Step 1: Plan the cluster network and configure cross-region communication

  1. Plan the cluster network.

    1. ACK Cluster 1 and ACK Cluster 2 reside in different regions. The node CIDR block and pod CIDR block of ACK Cluster 1 do not overlap with the node CIDR block and pod CIDR block of ACK Cluster 2.

    2. The ACK One Fleet instance and ACK Cluster 1 reside in the same region and VPC.

    3. Connect the VPC in Region 1 to the VPC in Region 2. For more information, see Network connectivity. If you use CEN, refer to Manage inter-region connections.

    4. After you connect the VPC in Region 1 to the VPC in Region 2, configure the security groups of ACK Cluster 1 and ACK Cluster 2 to allow access from the VPC where the ALB multi-cluster gateway resides to ACK Cluster 1 and ACK Cluster 2. For more information, see Configure security groups for clusters.

    For more information, see Network design for Fleet management.

  2. Associate ACK Cluster 1 and ACK Cluster 2 with the ACK One Fleet instance. For more information, see Manage associated clusters.

Step 2: Use the ALB multi-cluster gateway to implement geo-disaster recovery

The following list describes how geo-disaster recovery is implemented. For more information, see Build a zone-disaster recovery system.

  1. Use GitOps or the application distribution feature to distribute an application to ACK Cluster 1 and ACK Cluster 2. This ensures application consistency.

  2. Configure an AlbConfig on the Fleet instance to create an ALB multi-cluster gateway, and add ACK Cluster 1 and ACK Cluster 2 to the gateway.

  3. Create routing rules and Ingresses on the Fleet instance to implement geo-disaster recovery. The following code block is an example. For more information, see Traffic management in different scenarios and Configure Ingresses.

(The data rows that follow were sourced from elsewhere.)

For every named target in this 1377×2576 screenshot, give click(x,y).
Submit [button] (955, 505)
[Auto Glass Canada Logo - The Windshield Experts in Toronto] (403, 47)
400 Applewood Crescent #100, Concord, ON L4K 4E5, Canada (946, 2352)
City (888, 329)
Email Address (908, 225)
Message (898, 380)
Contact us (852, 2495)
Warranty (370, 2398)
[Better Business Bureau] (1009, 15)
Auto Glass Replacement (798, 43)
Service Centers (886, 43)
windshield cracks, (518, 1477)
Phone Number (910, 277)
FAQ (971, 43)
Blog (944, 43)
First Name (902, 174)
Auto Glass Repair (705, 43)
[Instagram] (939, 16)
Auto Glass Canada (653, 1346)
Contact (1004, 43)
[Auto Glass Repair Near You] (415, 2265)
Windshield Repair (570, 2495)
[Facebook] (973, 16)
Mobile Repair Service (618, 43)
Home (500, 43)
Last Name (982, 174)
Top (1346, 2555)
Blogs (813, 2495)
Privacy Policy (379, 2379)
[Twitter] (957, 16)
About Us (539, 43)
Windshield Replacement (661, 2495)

    apiVersion: networking.k8s.io/v1
    kind: Ingress
    metadata:
      annotations:
        alb.ingress.kubernetes.io/listen-ports: |
         [{"HTTP": 8001}]
        alb.ingress.kubernetes.io/cluster-weight.${cluster1-id}: "20"
        alb.ingress.kubernetes.io/cluster-weight.${cluster2-id}: "80"
      name: web-demo
      namespace: gateway-demo
    spec:
      ingressClassName: alb
      rules:
      - host: alb.ingress.alibaba.com
        http:
          paths:
          - path: /svc1
            pathType: Prefix
            backend:
              service:
                name: service1
                port:
                  number: 80

Step 3: Regularly back up Ingresses

To ensure service continuity when errors occur in Region 1, we recommend that you regularly back up the Ingresses and AlbConfigs in the ACK One Fleet instance in Region 1. When errors occur, the system synchronizes the backup Ingresses to ACK Cluster 2 to allow ALB 2 to route traffic to the backend services in ACK Cluster 2. This ensures that your business can run as normal.

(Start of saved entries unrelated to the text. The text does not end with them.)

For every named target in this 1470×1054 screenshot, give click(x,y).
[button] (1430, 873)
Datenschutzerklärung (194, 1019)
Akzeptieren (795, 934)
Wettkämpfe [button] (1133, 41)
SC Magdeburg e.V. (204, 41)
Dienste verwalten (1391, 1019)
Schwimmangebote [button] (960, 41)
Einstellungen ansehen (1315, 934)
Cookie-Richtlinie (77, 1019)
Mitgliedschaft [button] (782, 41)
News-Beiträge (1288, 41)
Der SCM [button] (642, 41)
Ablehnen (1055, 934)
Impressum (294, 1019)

You can use custom backup methods. For example, you can store the backup data to Object Storage Service (OSS) buckets in Region 2.

Step 4: Configure primary/secondary disaster recovery based on GTM

After you complete the preceding steps, you can manage ACK Cluster 1 and ACK Cluster 2 in a centralized manner and implement disaster recovery. When cluster errors or service errors occur in Region 1 or when errors occur in Region 2, the ALB multi-cluster gateway automatically switches traffic to the healthy cluster in a seamless manner. To avoid service interruptions when geological disasters or ALB errors occur in Region 1, we recommend that you configure primary/secondary disaster recovery based on GTM. You can perform this step when errors occur in Region 1. Procedure:

  1. Use an ALB Ingress in ACK Cluster 2 to create an ALB instance in Region 2. For more information, see Create an AlbConfig.

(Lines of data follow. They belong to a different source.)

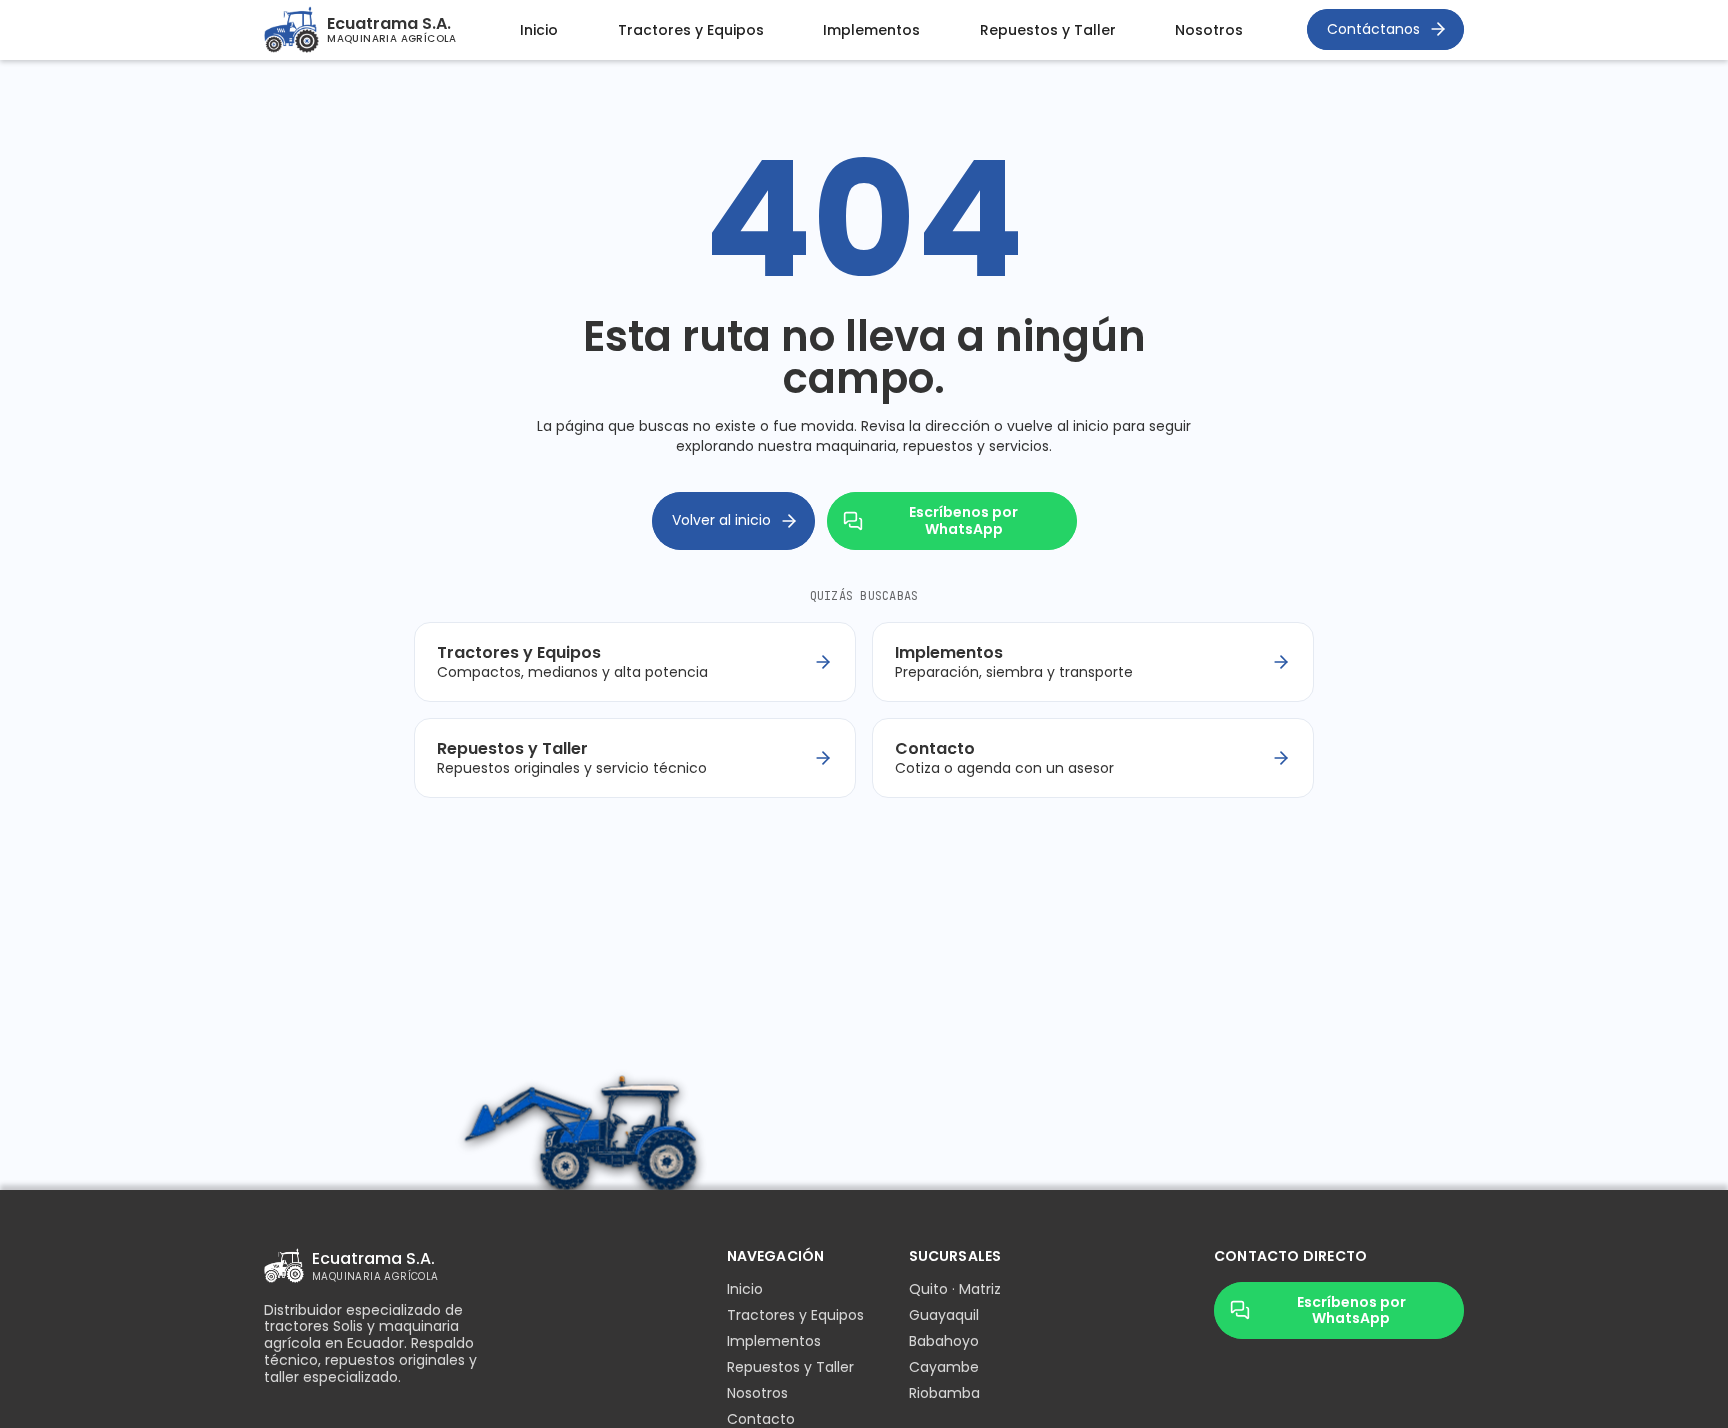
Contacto (761, 1419)
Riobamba (944, 1393)
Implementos (871, 30)
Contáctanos (1373, 29)
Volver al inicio (721, 520)
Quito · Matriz (955, 1289)
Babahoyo (944, 1341)
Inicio (539, 30)
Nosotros (1209, 30)
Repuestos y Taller (1048, 30)
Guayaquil (944, 1315)
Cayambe (944, 1367)
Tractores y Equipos (691, 30)
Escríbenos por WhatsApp (963, 520)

  2. Specify the IP address of the ALB multi-cluster gateway in Region 1 and the domain name of the ALB instance in Region 2 in GTM. The gateway and ALB instance work in primary/secondary mode. This way, when errors occur in Region 1, GTM switches traffic to Region 2 based on health check results. For more information, see Use GTM to implement primary/secondary disaster recovery.

    Note

    When GTM switches traffic, your service may remain interrupted for a long period of time due to the DNS cache on clients.